4. Statistical Functions

Supported Functions:

  • mean(x)MEAN(x)
  • std(x)STDDEV(x)
  • min(x)MIN(x)
  • max(x)MAX(x)
  • sum(x)TOTAL(x)
  • median(x)MEDIAN(x)
  • var(x)VARIANCE(x)

5. Mathematical Functions with Arrays

Element-wise Operations:

X = A .* B;      % Element-wise multiply
Y = A ./ B;      % Element-wise divide
Z = A .^ B;      % Element-wise power

Array Functions:

y = sin(x);      % Sine (operates on arrays)
y = cos(x);      % Cosine
y = exp(x);      % Exponential
y = sqrt(x);     % Square root
y = abs(x);      % Absolute value
y = log(x);      % Natural logarithm

All math functions work seamlessly with both scalar and array inputs.

6. Advanced Plotting

Line Styles:

plot(x, y, 'b-');     % Blue solid line
plot(x, y, 'r--');    % Red dashed line
plot(x, y, 'g:');     % Green dotted line

Line style strings are detected and gracefully ignored (XDL doesn’t support line styles yet).

Multiple Plots:

figure;
plot(x, y1, 'b-');
hold on;
plot(x, y2, 'r--');
hold off;
title('Multiple Plots');
xlabel('X axis');
ylabel('Y axis');

Tiled Layouts:

tiledlayout(2, 2);
nexttile;
plot(x1, y1);
nexttile;
plot(x2, y2);

Converts to tile-specific plot files: tile1_plot.png, tile2_plot.png, etc.

3D Plots:

comet3(x, y, z);      % 3D animated comet plot
plot3(x, y, z);       % 3D line plot

Converts to PLOT3D with appropriate filenames.

7. Constants

Built-in Constants:

  • pi!PI
  • e!E

Example:

x = linspace(0, 2*pi, 100);
y = sin(x);

Transpiles correctly with pi mapped to !PI.
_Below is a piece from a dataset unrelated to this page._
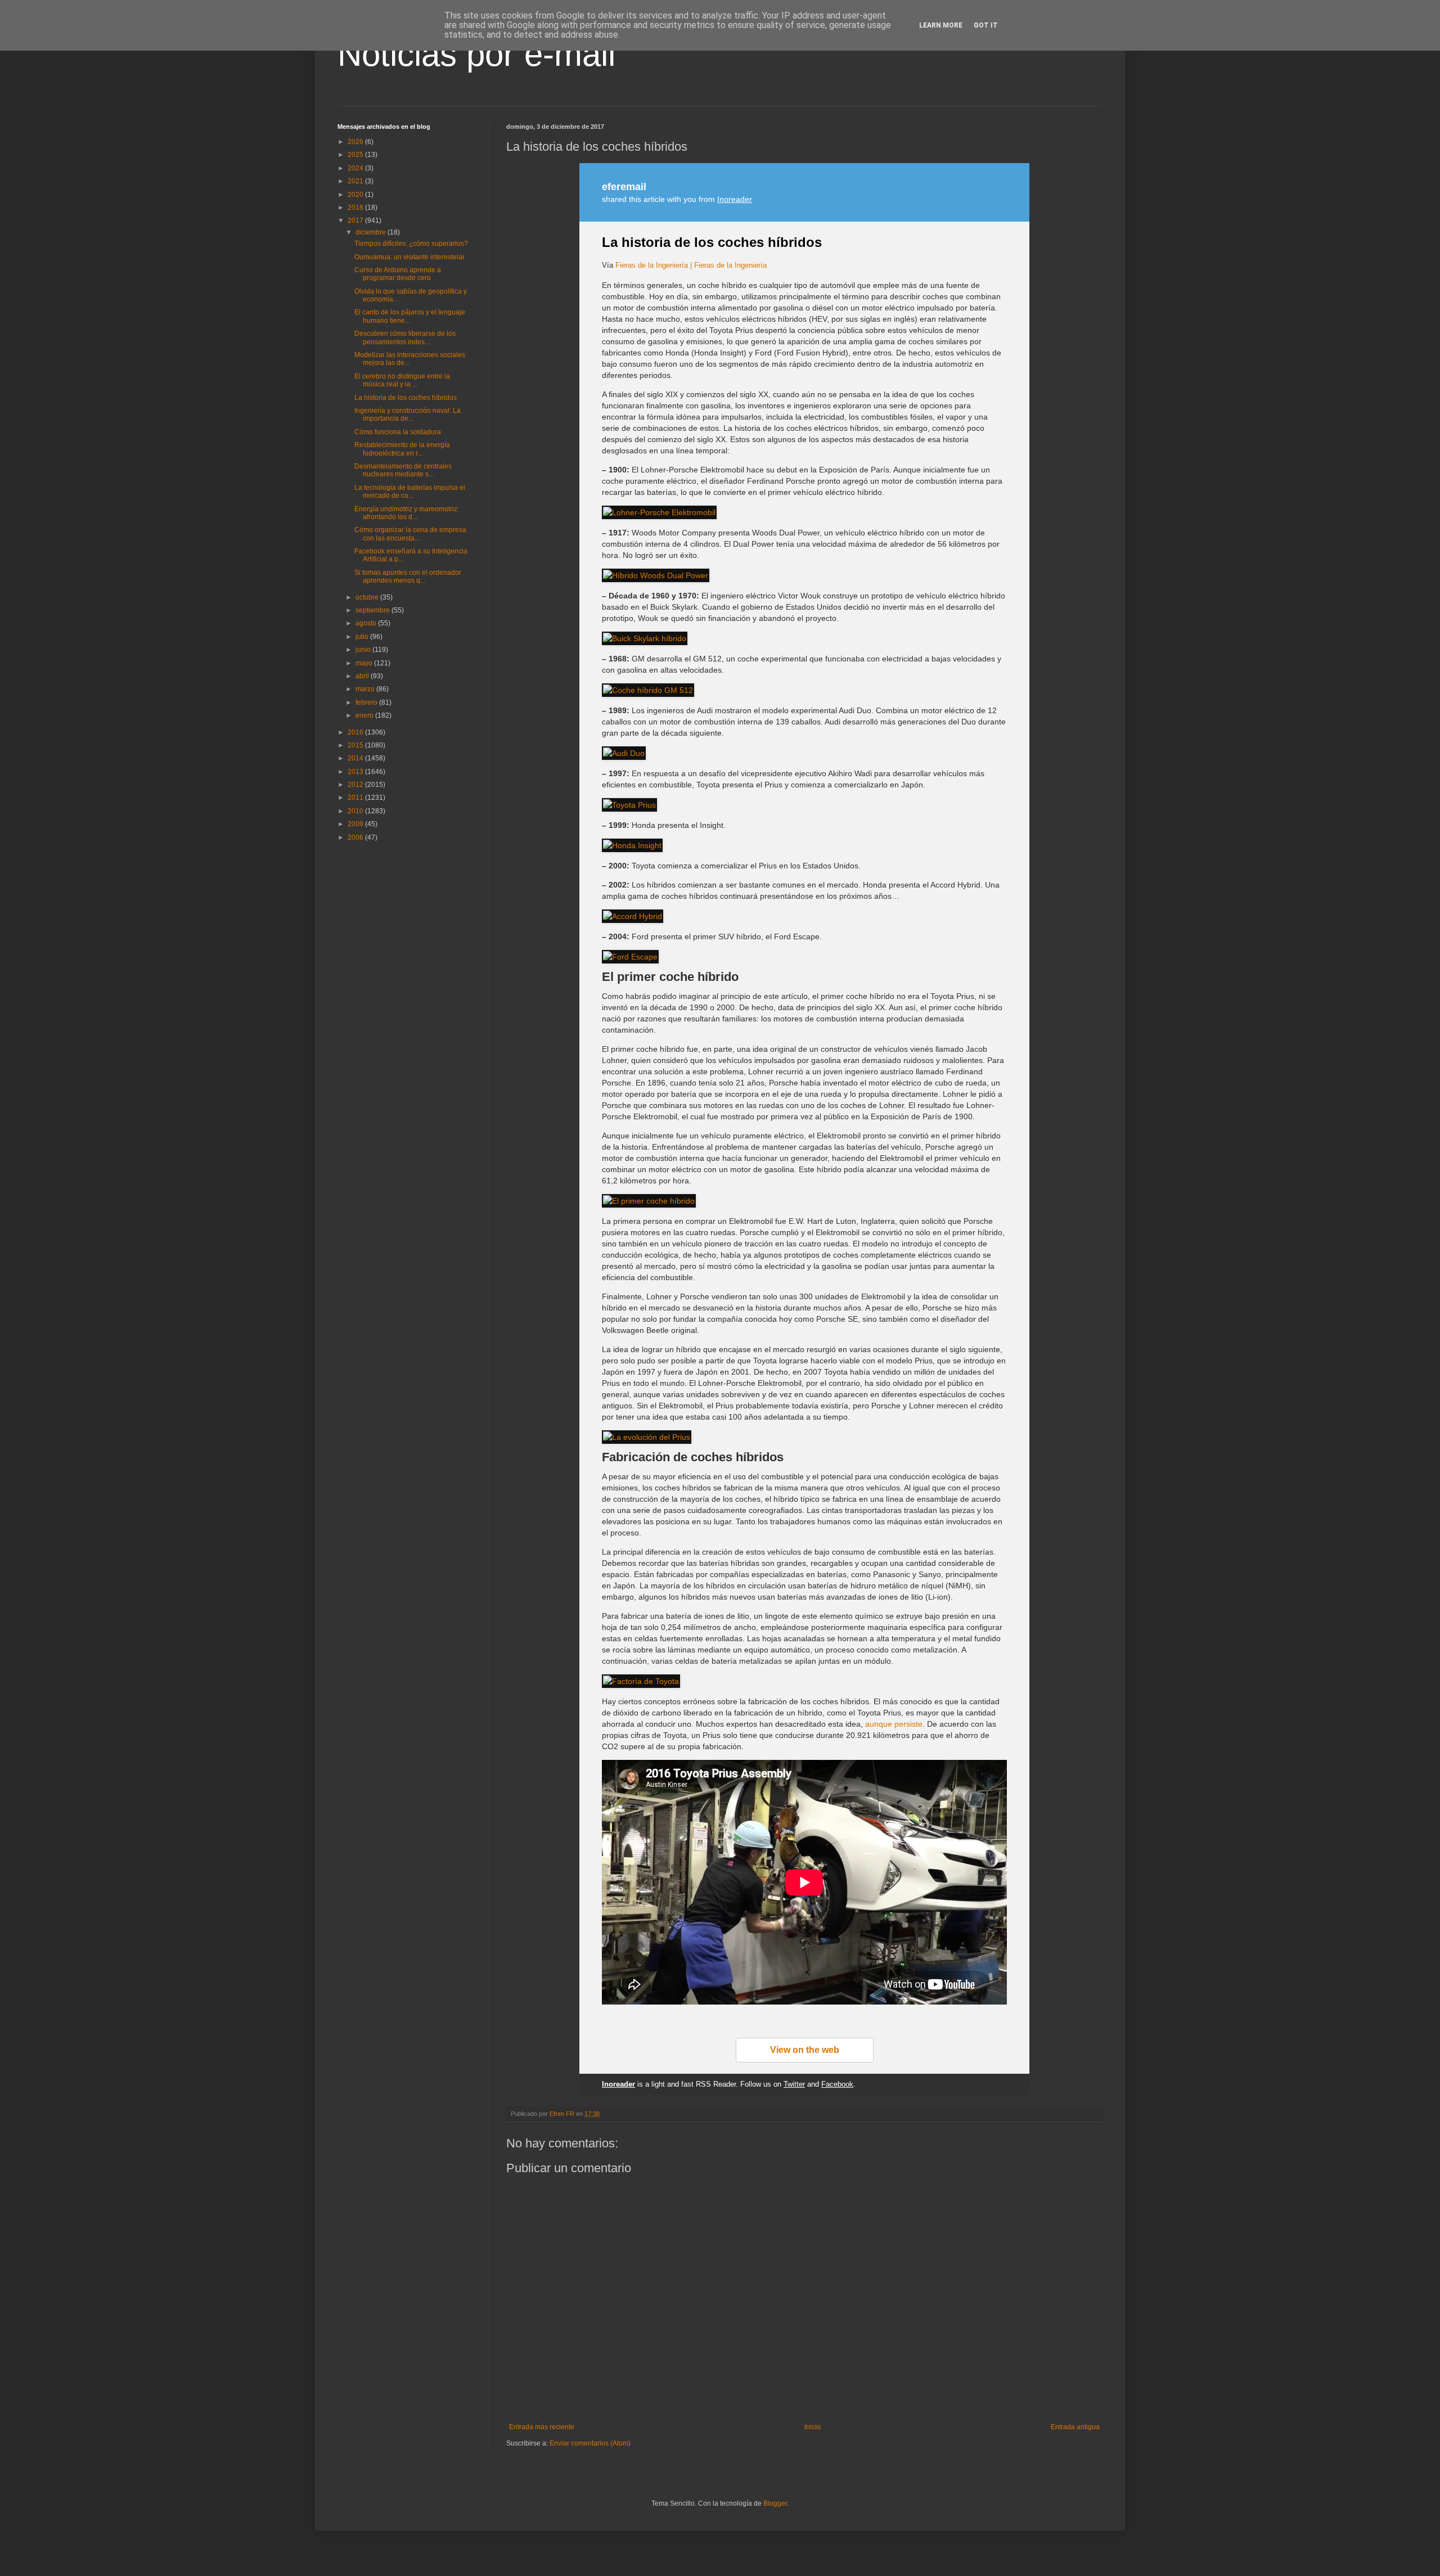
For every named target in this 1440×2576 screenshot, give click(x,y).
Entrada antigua (1075, 2427)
Tested Real-World Examples

Example 1: Noisy Signal Analysis

% Generate sample data
n = 100;
t = (0:n-1) * 0.1;
data = sin(2*pi*0.5*t) + 0.5*randn(size(t));

% Basic statistics
data_mean = mean(data);
data_std = std(data);

% Plot
figure;
plot(t, data, 'b-');
title('Noisy Sine Wave');

Works perfectly

Example 2: Multi-panel Plots

tiledlayout(2, 2);

nexttile;
x1 = (0:99) * 0.1;
plot(x1, sin(x1));
title('Sine');

nexttile;
x2 = (0:99) * 0.1;
plot(x2, cos(x2));
title('Cosine');

Works perfectly - generates separate plot files for each tile

Example 3: Array Operations

x = (0:99) * 0.1;      % Range with scaling
y = sin(x);             % Function on array
z = y(10:50);           % Array slicing

Works perfectly

Limitations and Future Work

Currently Not Supported

  1. Multiple Return Values:

    [X, Y] = meshgrid(-5:0.25:5);  % Not supported
    
  2. Anonymous Functions:

    f = @(x) x^2 + 2*x + 1;  % Not supported
    
  3. ODE Solvers:

    [t, y] = ode45(@func, [0 10], [1 1 1]);  % Not supported
    
  4. FFT and Advanced Signal Processing:

    Y = fft(X);  % FFT function exists but complex number handling needs work
    
  5. Surface/Mesh Plots:

    surf(X, Y, Z);  % Needs surface plotting support
    meshgrid(...);  % Needs 2D array generation
    
  6. Matrix Operations:

    • Matrix multiplication (non-element-wise)
    • Linear algebra functions (inv, det, eig, etc.)

Planned Improvements

  1. Normal Distribution Random Numbers:
    • Add proper RANDOMN function to XDL stdlib
    • Currently both rand and randn use RANDOMU
  2. Array Literals:
    • Support for [1, 2, 3] syntax
    • Multi-dimensional arrays
  3. Control Flow:
    • if/else/elseif statements
    • for and while loops
    • switch/case statements
  4. Functions and Scripts:
    • Function definitions
    • Multiple file support
    • Path management

Usage Examples

Running a MATLAB File

xdl my_matlab_script.m

The transpiler automatically detects .m files and transpiles them to XDL before execution.

Example Session

$ cat example.m
% Simple analysis
x = (0:99) * 0.01;
y = sin(2*pi*5*x);
plot(x, y);

$ xdl example.m
INFO: Detected MATLAB .m file, transpiling to XDL
PLOT: Rendering 100 points to xdl_plot.png
  Plot saved to 'xdl_plot.png'

Testing

Run the comprehensive test suite:

xdl /tmp/comprehensive_matlab_test.m

This tests:

  • Range operators (0:9, 1:2:10)
  • Array slicing
  • Random number generation
  • Statistical functions
  • Mathematical functions on arrays
  • Plotting with line styles and hold on/off

Conclusion

The XDL MATLAB transpiler now supports a substantial subset of real-world MATLAB code, particularly for:

  • Numerical computation with arrays
  • Statistical analysis
  • Signal generation and processing
  • 2D and 3D plotting
  • Multi-panel visualizations

This makes it practical for transpiling many scientific computing scripts from MATLAB/Octave to XDL/IDL.